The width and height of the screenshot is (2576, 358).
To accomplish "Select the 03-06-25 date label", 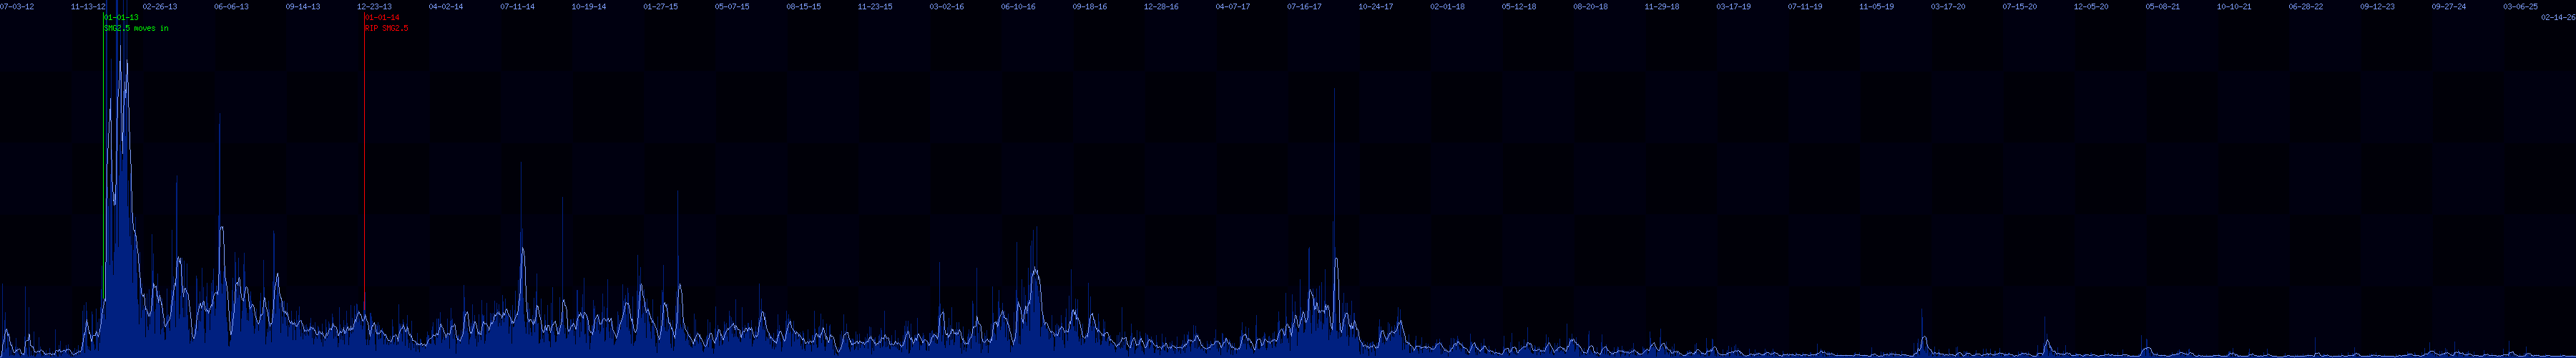I will click(2520, 6).
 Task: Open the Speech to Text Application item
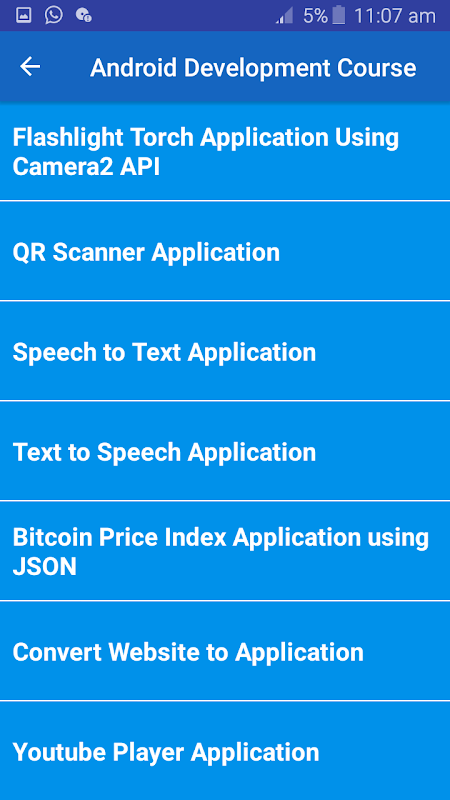(225, 351)
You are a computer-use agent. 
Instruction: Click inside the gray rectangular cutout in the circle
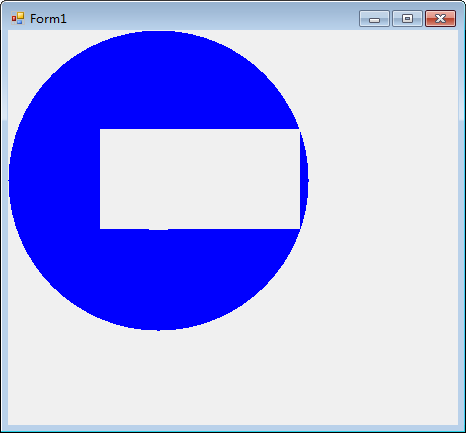coord(200,179)
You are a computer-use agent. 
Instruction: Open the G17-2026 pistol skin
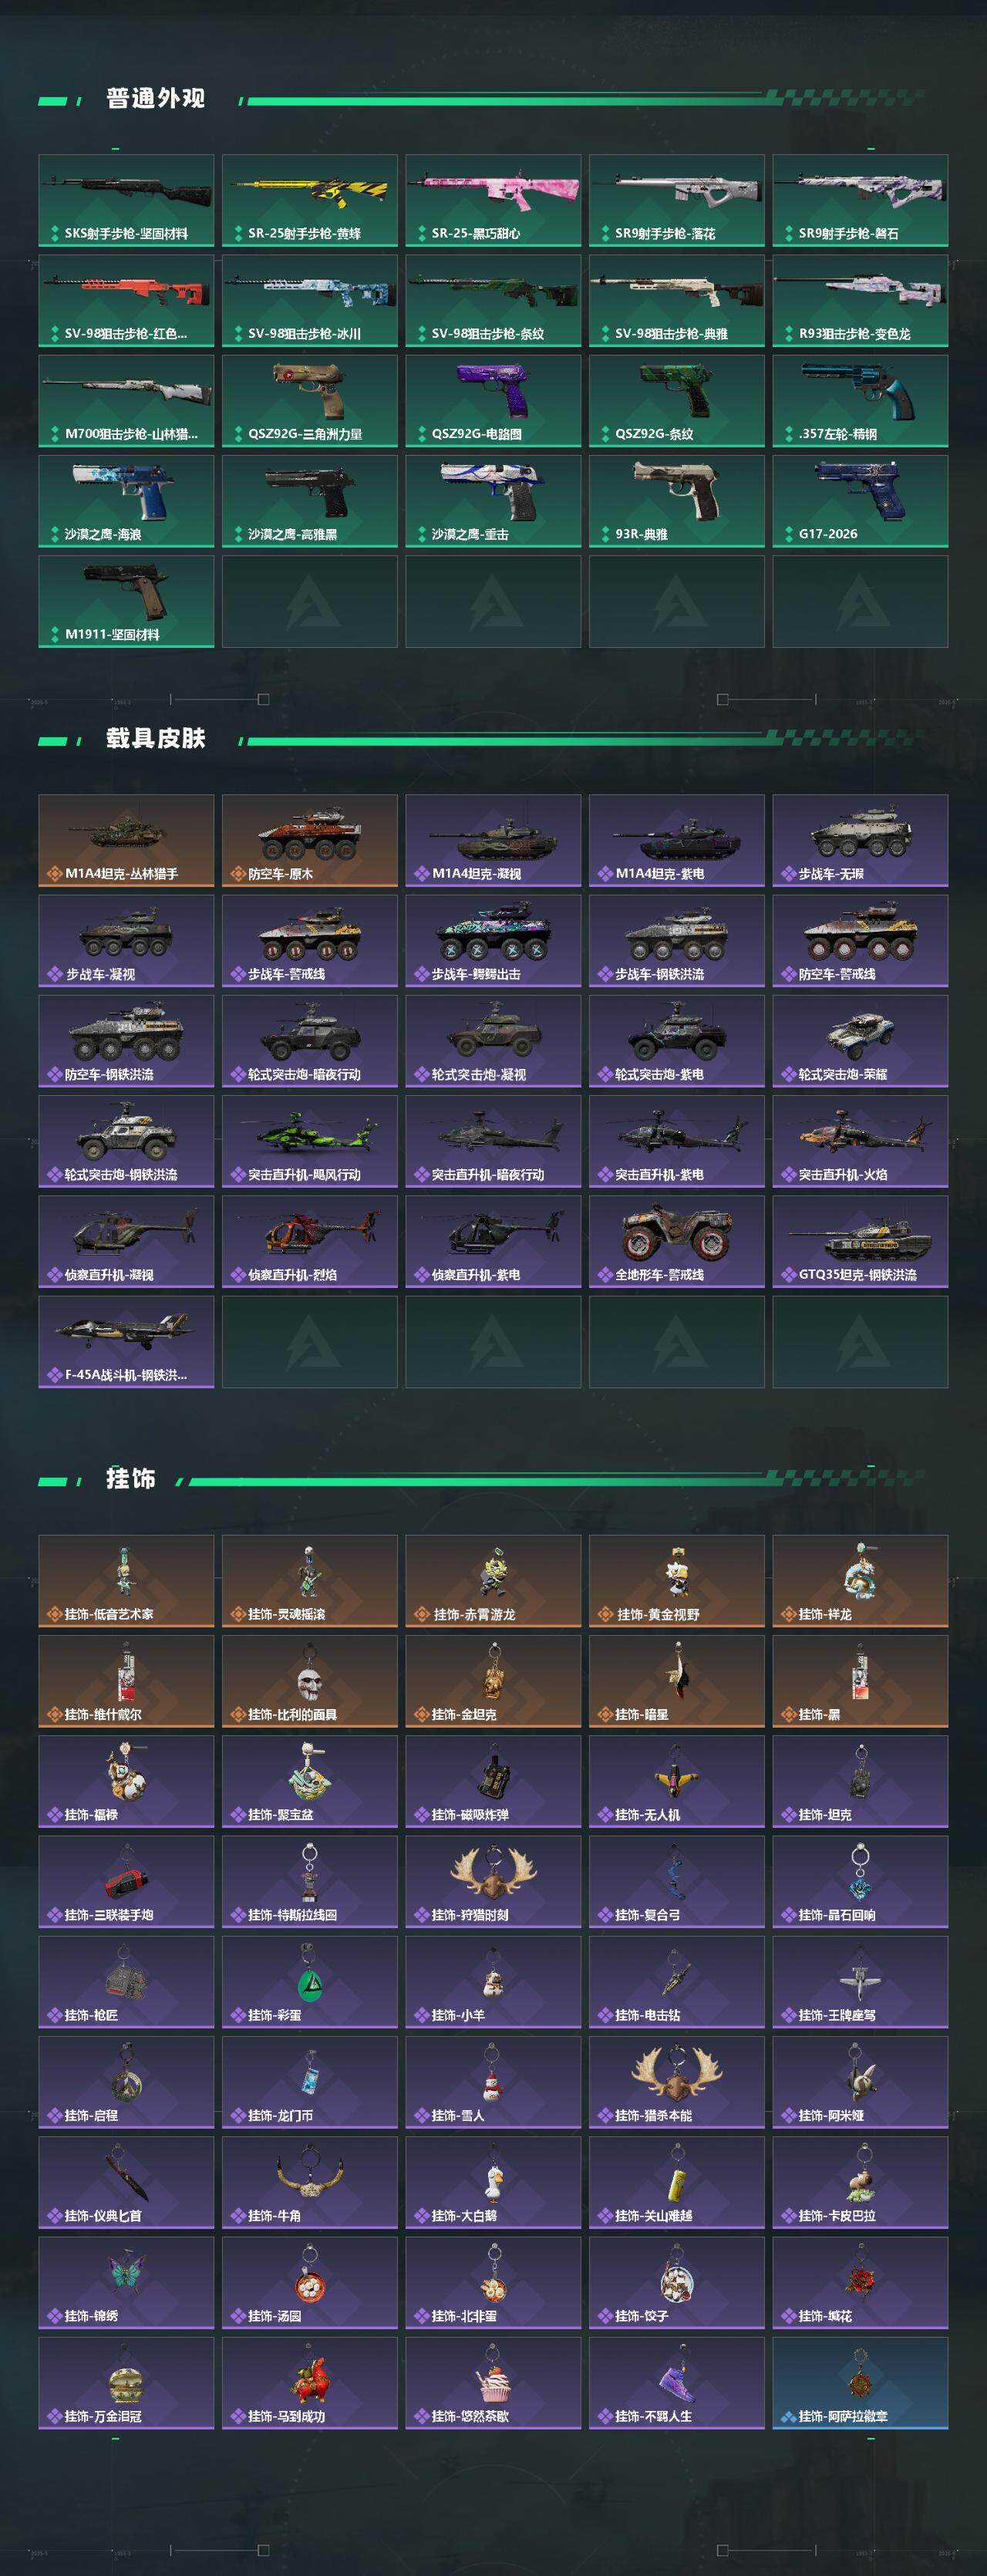[x=860, y=501]
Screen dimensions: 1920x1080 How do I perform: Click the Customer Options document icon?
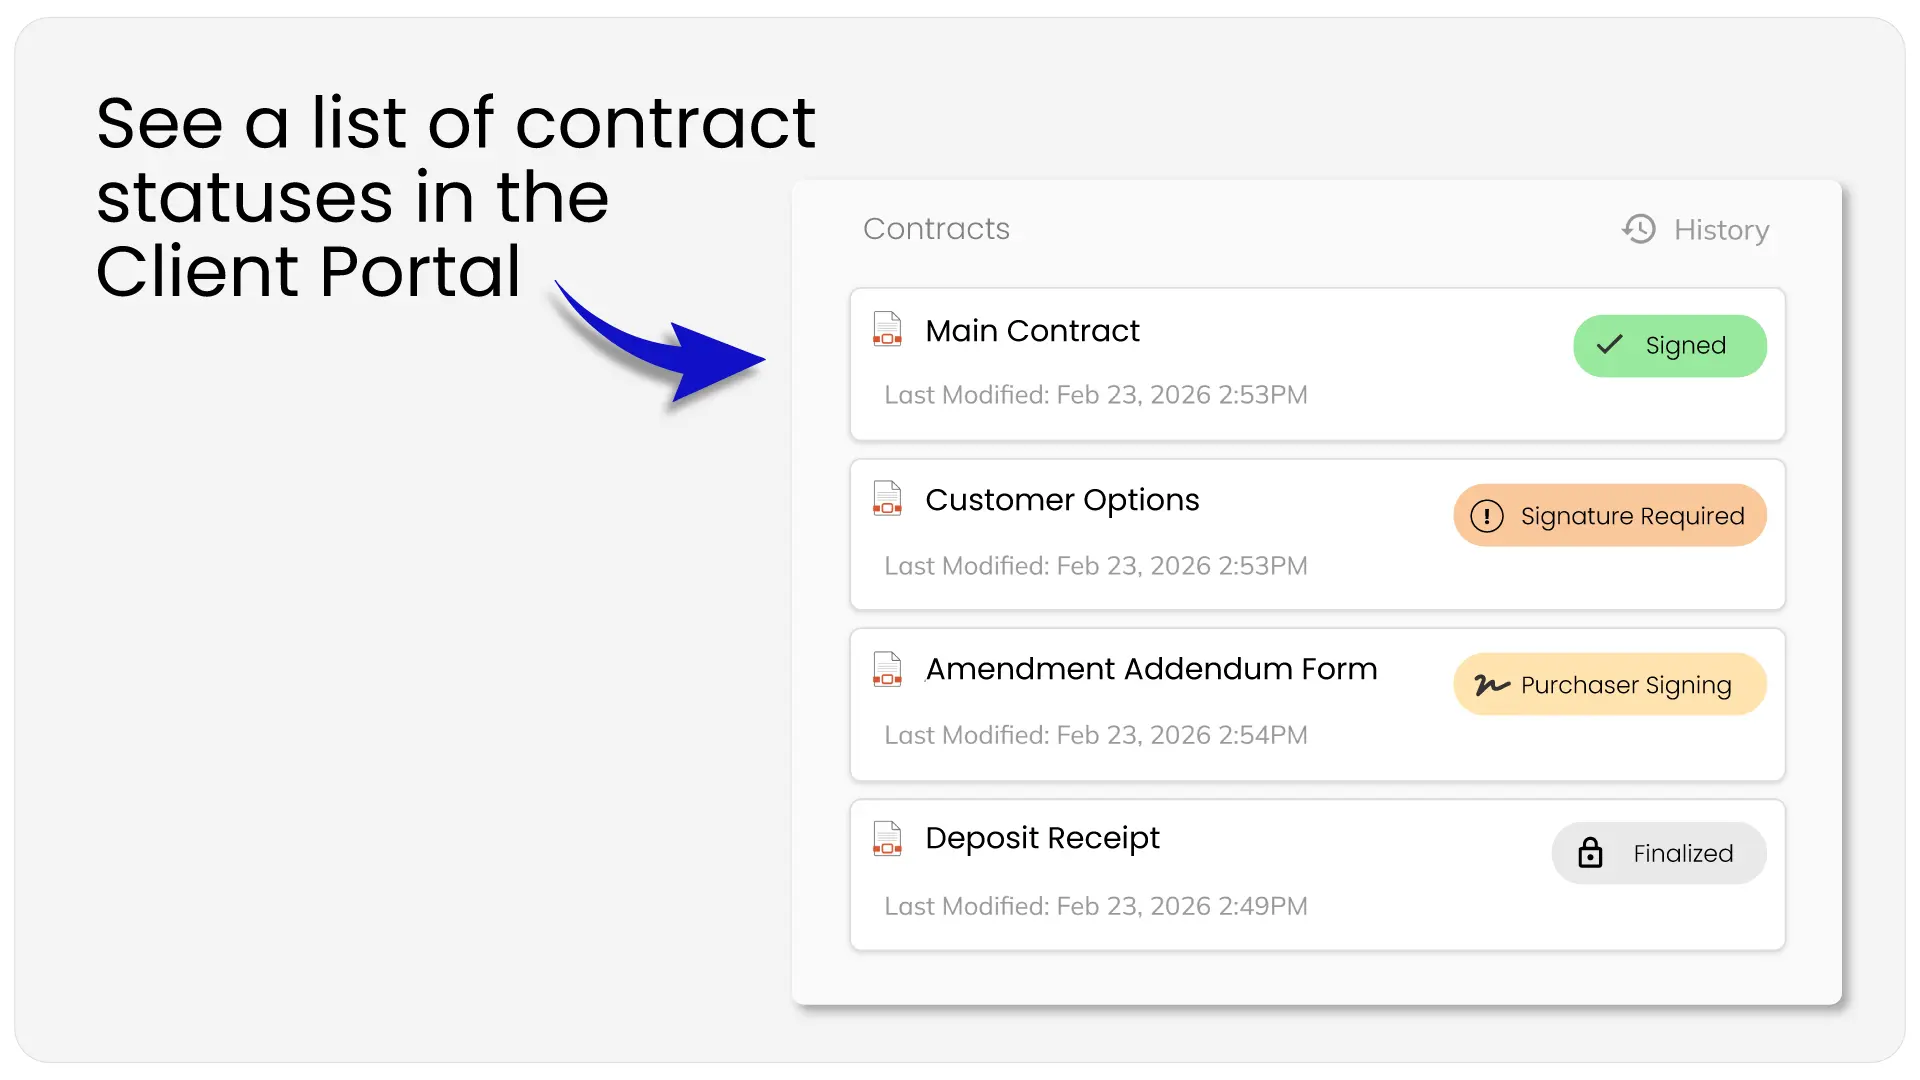[887, 498]
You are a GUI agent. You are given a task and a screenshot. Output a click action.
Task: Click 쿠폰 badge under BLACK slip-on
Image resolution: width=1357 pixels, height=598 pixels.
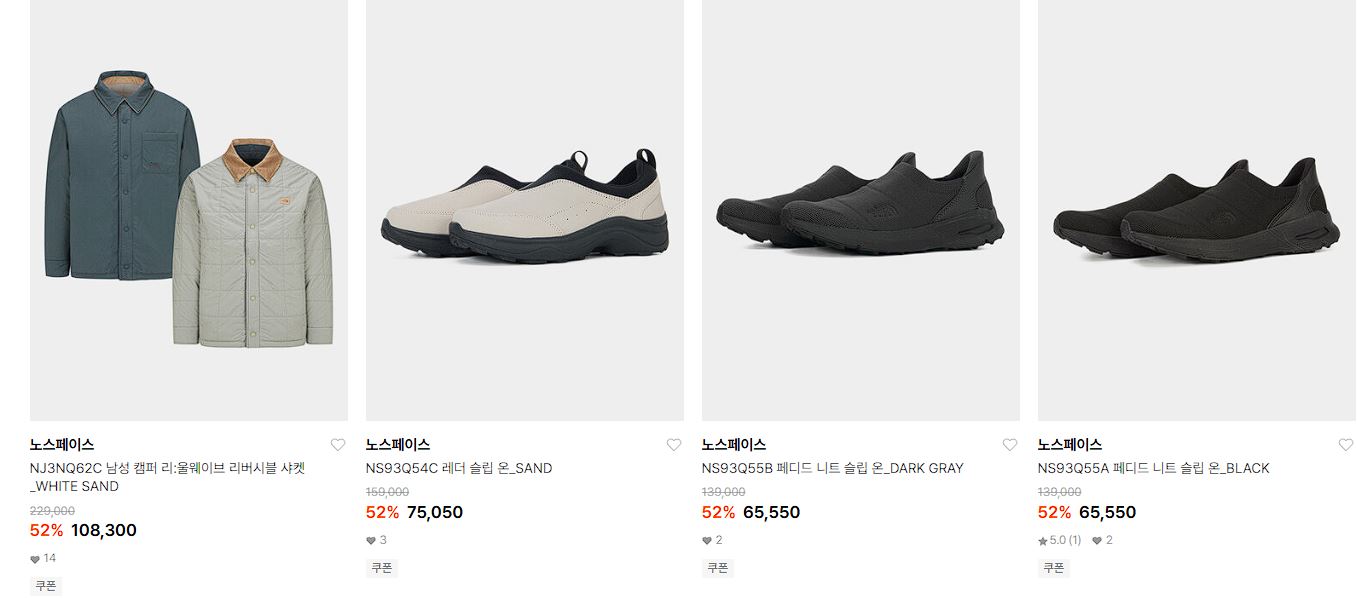(1054, 568)
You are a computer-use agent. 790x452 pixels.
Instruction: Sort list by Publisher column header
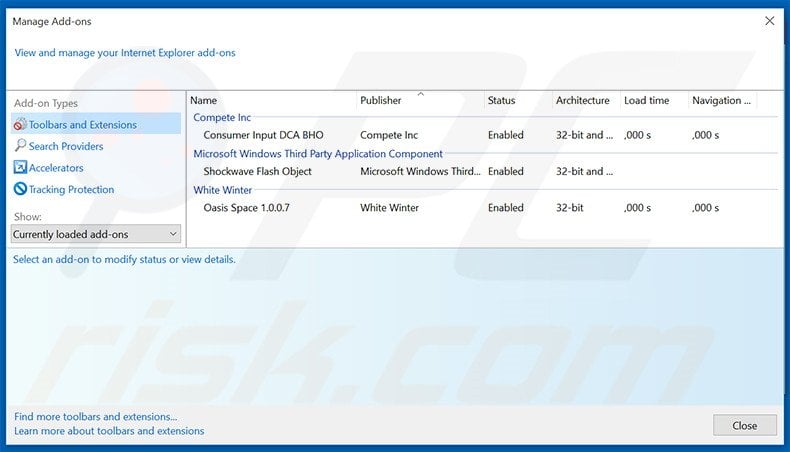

- **Task instructions**:
Reproduce exactly the lines from the one containing "You are a GUI" through the last line of the records, both included, leaving out every picture.

- **Answer**:
You are a GUI agent. You are given a task and a screenshot. Output a click action.
Task: Click 쿠폰 badge under BLACK slip-on
Image resolution: width=1357 pixels, height=598 pixels.
(1054, 568)
You are a computer-use agent. 790x452 pixels.
Instruction: Sort list by Publisher column header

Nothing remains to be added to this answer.